Update the material below by replacing every occurrence of "Task" with "Instruction", keeping everything else the same, and leave out the pictures when you write it back.

===== Task input =====

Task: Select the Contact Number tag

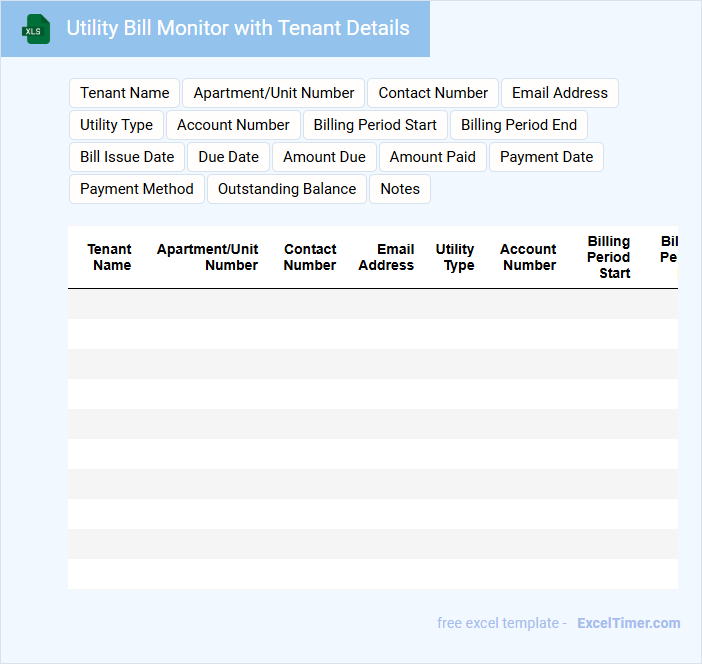Action: (433, 93)
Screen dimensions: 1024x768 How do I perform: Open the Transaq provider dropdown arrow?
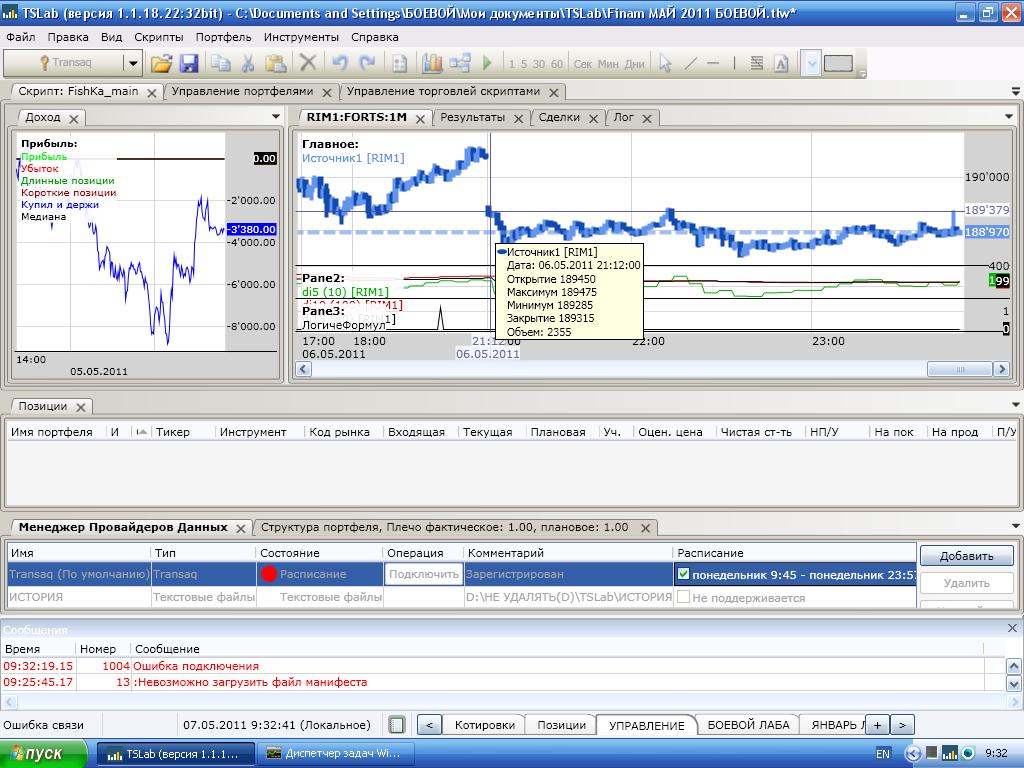tap(132, 63)
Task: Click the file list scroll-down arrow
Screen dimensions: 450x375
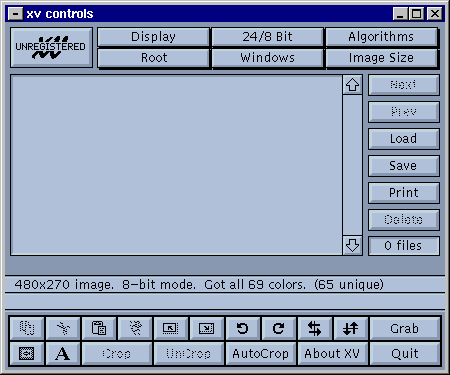Action: [x=352, y=245]
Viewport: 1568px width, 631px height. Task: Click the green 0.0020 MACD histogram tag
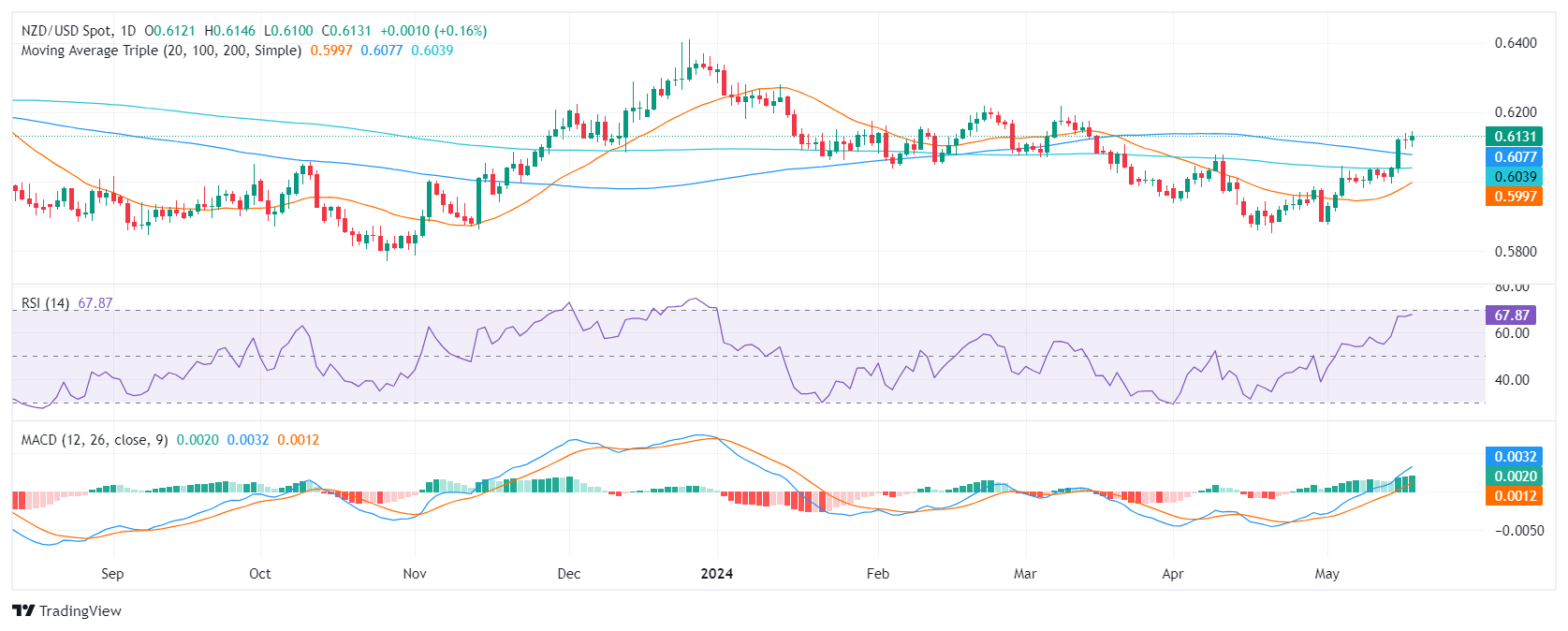pos(1514,477)
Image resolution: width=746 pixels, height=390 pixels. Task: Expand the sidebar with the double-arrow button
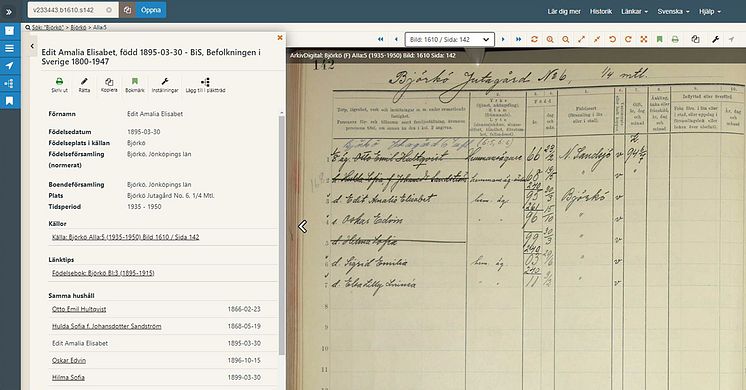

=====

Task response:
Instruction: Select the Contact Number tag

Action: (433, 93)
Screen dimensions: 1024x768 How do I perform: Open the Transaq provider dropdown arrow?
tap(132, 63)
Instruction: Click the file list scroll-down arrow
Screen dimensions: 450x375
Action: [x=352, y=245]
Viewport: 1568px width, 631px height. Instruction: Click the green 0.0020 MACD histogram tag
pos(1514,477)
Image resolution: width=746 pixels, height=390 pixels. Instruction: Expand the sidebar with the double-arrow button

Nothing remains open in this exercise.